Background: Chargemaster prices are the list prices that providers and health systems assign to each of their medical services in the US. These charges are often several factors of magnitude higher than those extended to individuals with either private or public insurance, however, these list prices are billed in full to uninsured patients, putting them at increased risk of catastrophic health expenditures (CHE). The objective of this study was to examine the risk of CHE across insurance status, diabetes diagnosis and to examine disparity gaps across race/ethnicity.

Methods: We perform a retrospective observational study on a nationally representative cohort of adult patients from the Medical Expenditure Panel Survey for the years 2002-2017. Using logistic regression models we estimate the risk of CHE across insurance status, diabetes diagnosis and explore disparity gaps across race/ethnicity.
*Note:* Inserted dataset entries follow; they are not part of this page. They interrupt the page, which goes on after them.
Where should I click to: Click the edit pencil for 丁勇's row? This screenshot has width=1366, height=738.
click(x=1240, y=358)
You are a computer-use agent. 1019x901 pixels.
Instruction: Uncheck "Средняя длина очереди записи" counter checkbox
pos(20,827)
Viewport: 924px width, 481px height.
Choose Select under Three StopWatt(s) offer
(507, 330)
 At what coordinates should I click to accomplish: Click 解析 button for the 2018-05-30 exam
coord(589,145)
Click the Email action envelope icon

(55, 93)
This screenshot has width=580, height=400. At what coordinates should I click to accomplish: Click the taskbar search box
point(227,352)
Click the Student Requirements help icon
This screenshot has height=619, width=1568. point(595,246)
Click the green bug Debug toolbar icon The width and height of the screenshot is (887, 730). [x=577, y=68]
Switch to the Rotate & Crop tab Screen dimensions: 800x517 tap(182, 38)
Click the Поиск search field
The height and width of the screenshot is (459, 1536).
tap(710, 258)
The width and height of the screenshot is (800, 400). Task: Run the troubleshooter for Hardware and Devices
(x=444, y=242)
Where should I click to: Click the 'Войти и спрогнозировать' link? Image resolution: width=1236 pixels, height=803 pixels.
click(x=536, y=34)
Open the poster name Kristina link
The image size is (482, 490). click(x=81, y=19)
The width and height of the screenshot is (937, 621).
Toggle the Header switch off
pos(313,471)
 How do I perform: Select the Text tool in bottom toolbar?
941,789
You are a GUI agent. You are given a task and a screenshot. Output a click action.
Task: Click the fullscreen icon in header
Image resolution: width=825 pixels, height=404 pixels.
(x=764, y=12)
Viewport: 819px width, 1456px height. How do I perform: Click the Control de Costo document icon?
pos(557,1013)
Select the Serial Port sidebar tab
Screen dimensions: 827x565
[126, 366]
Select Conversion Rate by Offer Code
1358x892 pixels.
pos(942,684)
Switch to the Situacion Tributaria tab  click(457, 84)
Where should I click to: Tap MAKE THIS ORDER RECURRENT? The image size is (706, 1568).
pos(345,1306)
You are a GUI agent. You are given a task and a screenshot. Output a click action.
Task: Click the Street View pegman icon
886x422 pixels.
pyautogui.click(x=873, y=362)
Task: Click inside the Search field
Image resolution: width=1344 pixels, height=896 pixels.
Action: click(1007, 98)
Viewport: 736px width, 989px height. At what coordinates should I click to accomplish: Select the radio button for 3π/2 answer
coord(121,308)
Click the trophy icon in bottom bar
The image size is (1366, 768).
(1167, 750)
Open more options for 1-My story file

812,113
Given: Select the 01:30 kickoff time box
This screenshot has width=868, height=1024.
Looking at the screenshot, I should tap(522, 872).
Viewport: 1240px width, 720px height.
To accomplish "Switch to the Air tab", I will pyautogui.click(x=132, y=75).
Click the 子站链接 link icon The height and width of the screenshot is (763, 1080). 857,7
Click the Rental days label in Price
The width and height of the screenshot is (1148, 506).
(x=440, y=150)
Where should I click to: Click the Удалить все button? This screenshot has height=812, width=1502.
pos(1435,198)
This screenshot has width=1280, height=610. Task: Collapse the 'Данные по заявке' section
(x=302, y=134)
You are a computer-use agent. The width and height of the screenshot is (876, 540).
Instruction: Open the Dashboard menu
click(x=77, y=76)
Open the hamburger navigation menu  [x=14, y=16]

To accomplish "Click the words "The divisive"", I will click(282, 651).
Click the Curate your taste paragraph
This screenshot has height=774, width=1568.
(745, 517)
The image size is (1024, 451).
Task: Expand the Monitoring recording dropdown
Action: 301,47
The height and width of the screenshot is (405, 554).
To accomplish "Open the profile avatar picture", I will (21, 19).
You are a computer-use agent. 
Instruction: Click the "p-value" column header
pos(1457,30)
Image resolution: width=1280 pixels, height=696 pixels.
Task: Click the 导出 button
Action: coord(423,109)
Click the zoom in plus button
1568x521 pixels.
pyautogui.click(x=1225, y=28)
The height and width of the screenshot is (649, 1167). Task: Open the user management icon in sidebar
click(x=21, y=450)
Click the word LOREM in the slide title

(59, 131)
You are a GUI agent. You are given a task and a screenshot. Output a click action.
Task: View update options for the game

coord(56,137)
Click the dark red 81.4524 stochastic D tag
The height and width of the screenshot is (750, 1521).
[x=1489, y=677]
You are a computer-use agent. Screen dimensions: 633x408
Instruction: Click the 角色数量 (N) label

Results: Our fully adjusted results show that the relative odds of having CHE if uninsured is 5.9 (p < 0.01) compared to if insured, and 1.1 (p < 0.01) for patients with a diabetes diagnosis (compared to those without one). We note significant interactions between insurance status and diabetes diagnosis, with uninsured patients with a diabetes diagnosis being 9.5 times (p < 0.01) more likely to experience CHE than insured patients without a diabetes diagnosis. In terms of racial/ethnic disparities, we find that among the uninsured, non-Hispanic blacks are 13% (p < 0.05), and Hispanics 14.2% (p < 0.05), more likely to experience CHE than non-Hispanic whites. Among uninsured patients with diabetes, we further find that Hispanic patients are 39.3% (p < 0.05) more likely to have CHE than non-Hispanic white patients.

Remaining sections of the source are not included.